Monday, 12 May 2014

A post for mothers

Mother's Day was yesterday, and as usual, I'm day late, but hopefully not a dollar shy.

I'm at an age where most of my friends have reproduced or are currently reproducing. There's a lot of little ones on the go. I am most proud of the parents I know, because they are excellent parents. And parenting is really hard work, that's why I have dogs.

Now all of my parent friends will tell me that the hard work is more than offset by the love of being a parent. I know this has to be true. When I was thinking about what to write about mothers and children, my thoughts turned to all the ways mothers make you feel wonderful, and as a child, you in turn, give them a reason to favour tubal ligation.

I settled on the middle-of-the-night bathroom run. The middle-of-the-night run happens long after your parents have tucked you into bed and gone to bed themselves. While you felt fine at bedtime, now it's the middle of the night and the contents of your stomach have reformulated from harmless bedtime snack to toxic upwardly projectile substance.

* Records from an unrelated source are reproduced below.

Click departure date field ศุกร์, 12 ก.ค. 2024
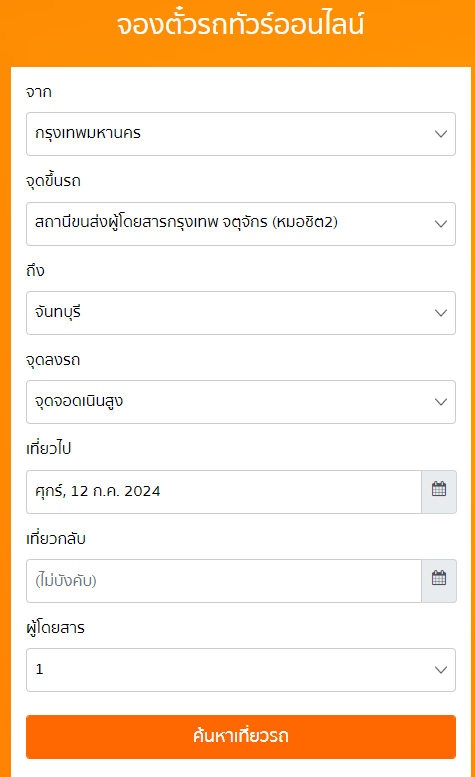The width and height of the screenshot is (475, 777). [x=224, y=492]
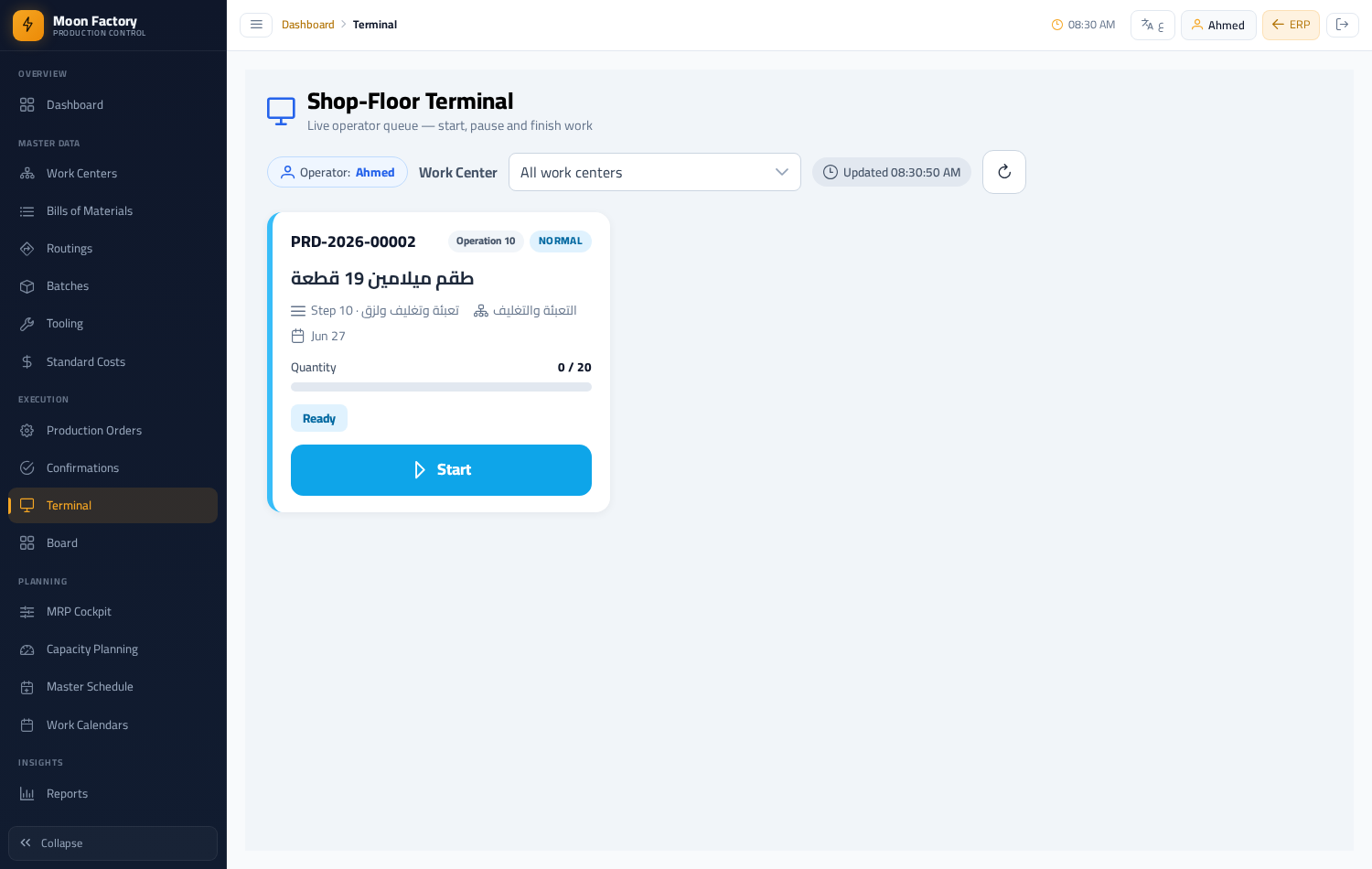Click the refresh queue icon button

click(1004, 172)
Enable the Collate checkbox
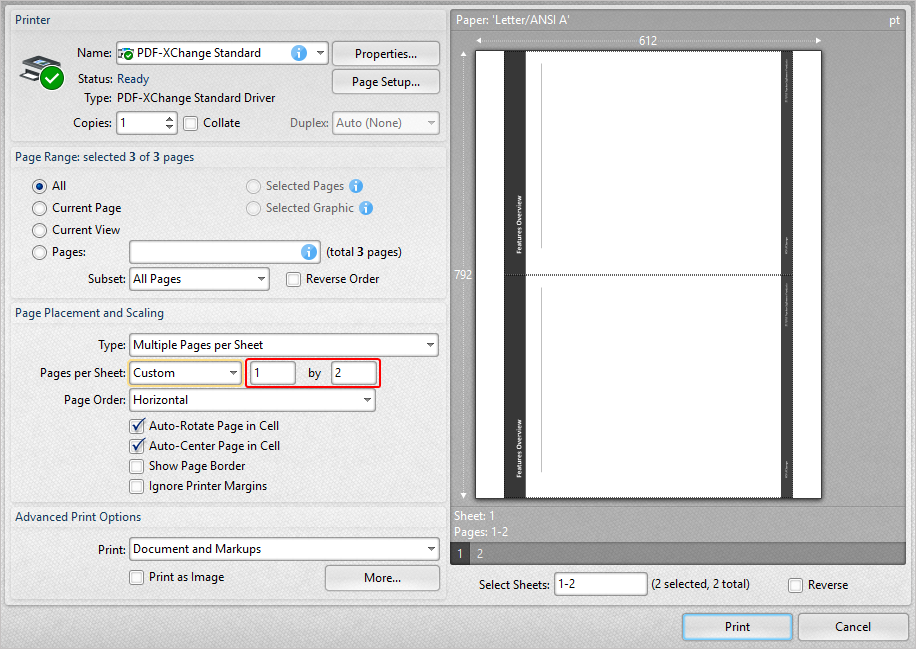This screenshot has height=649, width=916. click(190, 123)
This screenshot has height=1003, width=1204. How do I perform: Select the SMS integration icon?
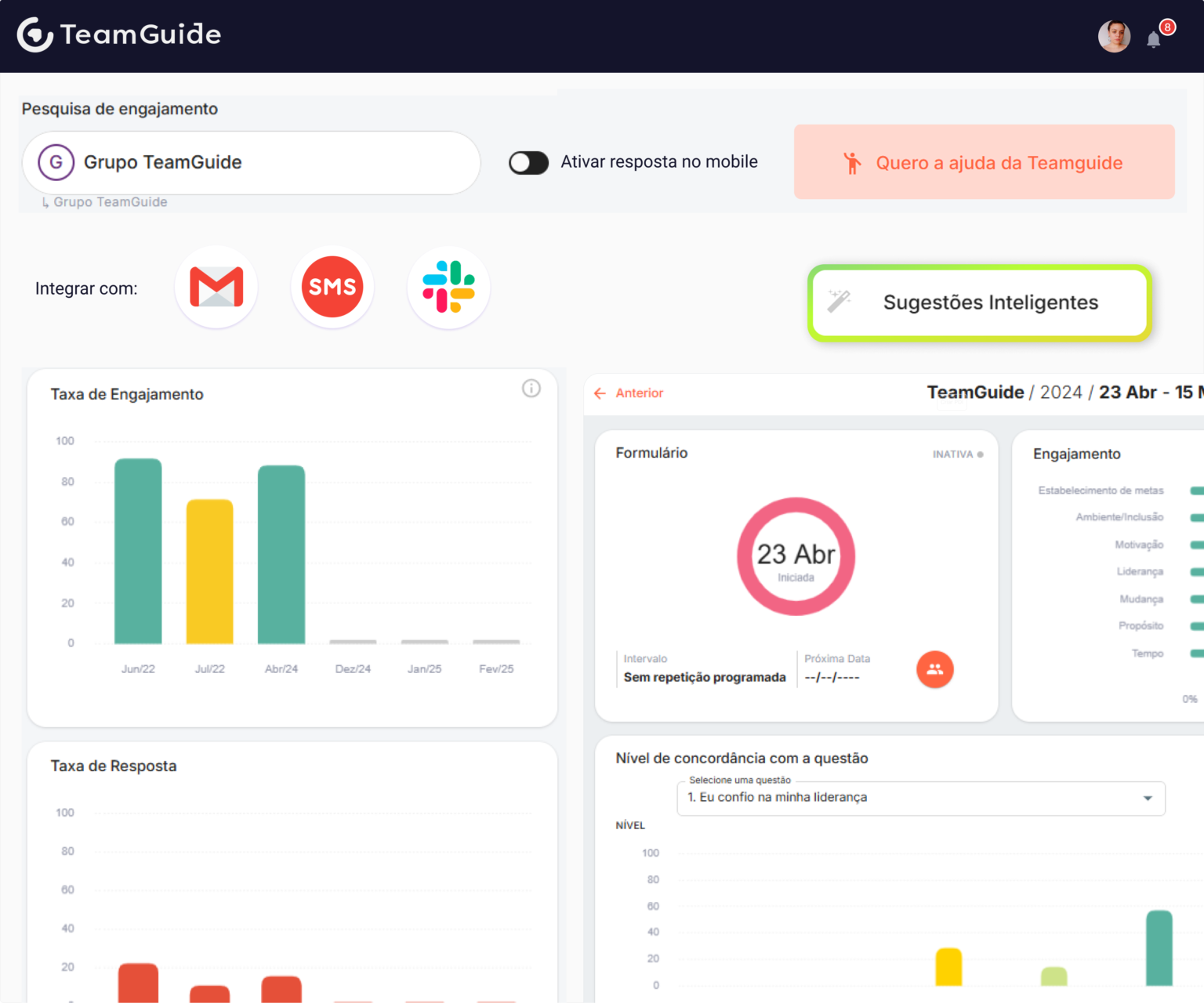pos(332,287)
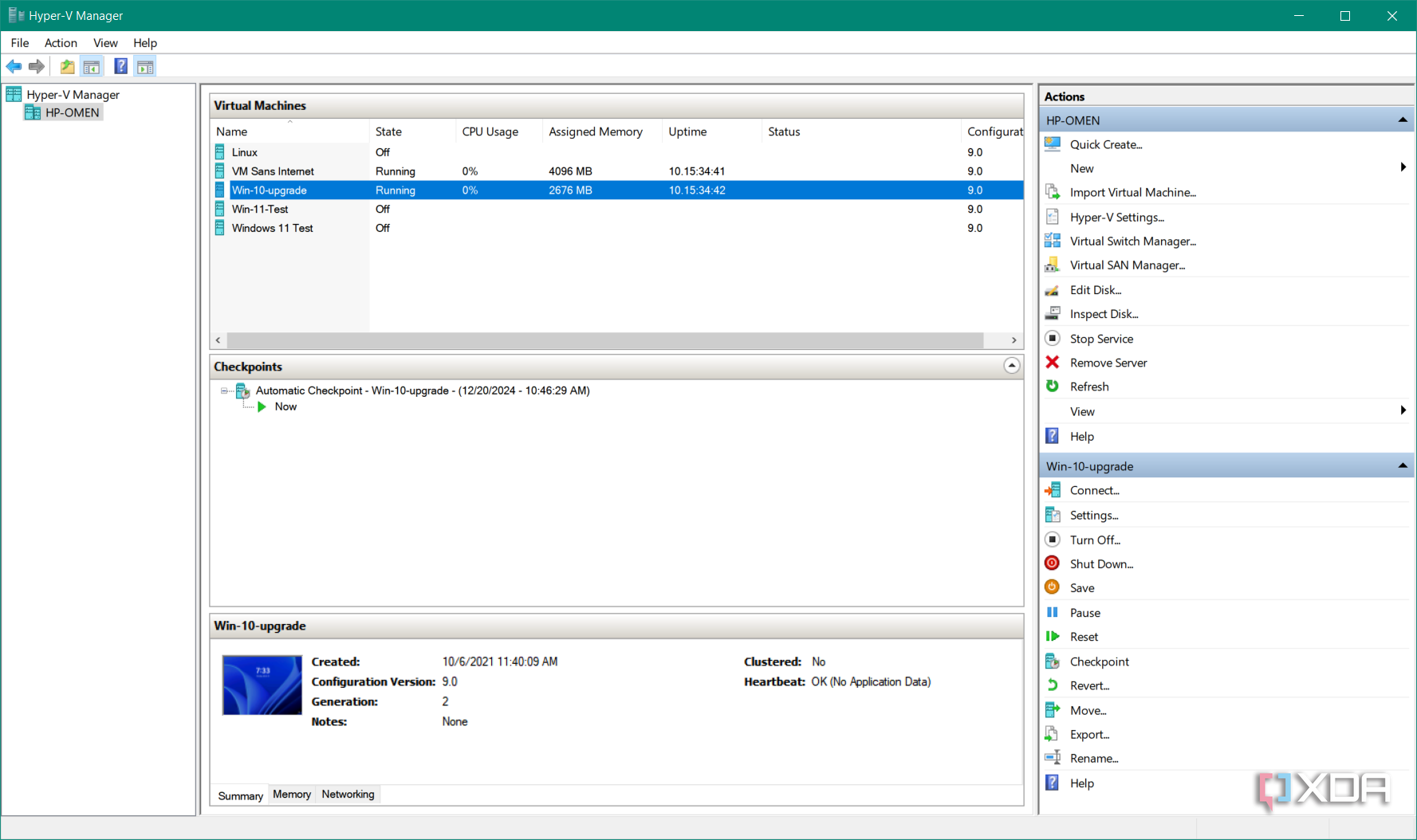
Task: Click the Hyper-V Settings link
Action: [1116, 217]
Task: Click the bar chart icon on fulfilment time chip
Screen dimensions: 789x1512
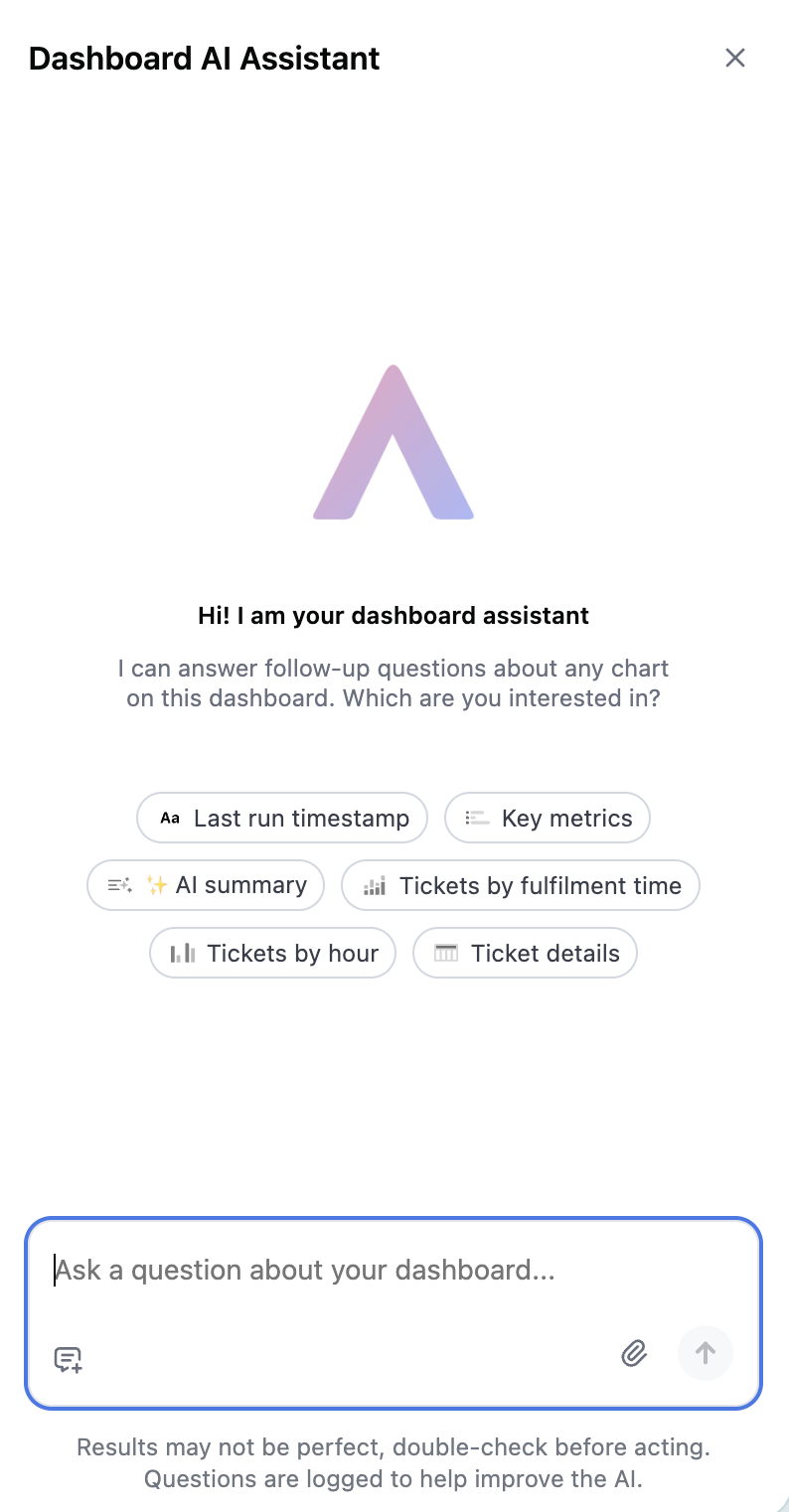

I don't know about you as a child, but I don't ever remember making it all the way to the toilet. No, I remember making it to the bathroom door and in a spray reminiscent of the Exorcist, coating everything lower than three and a half feet in vomit. This is of course, very upsetting, so cue the waterworks.

Your mother, awakened by your frantic dash, gets there just in time for the aftermath if she's lucky, and by lucky, I mean spared watching you coat the baseboards with partially digested Cheerios, because you were never making it to the toilet, even if she was there.

No, she is presented with a hot, sweaty, bawling child standing in a pool of stinky puke. For the child, the cavalry has arrived. Your mom cleans you up, puts you in fresh pajamas, and tucks you back into bed. It's the best feeling in the world: you are safe, cherished, and loved. Then she goes to the bathroom to clean up ground zero, after which, she can hopefully fall asleep for a few hours before you wake up and continue puking. Or feel perfectly fine. Kids are tricky like that.

So my belated wish for Mother's Day is that all of you mothers feel safe, cherished, and loved, the same way you make your kids feel when you clean them up and tuck them back in bed after a middle-of-the-night run.

PS Other animal species are known to eat their young when under stress. Thanks for taking the high road.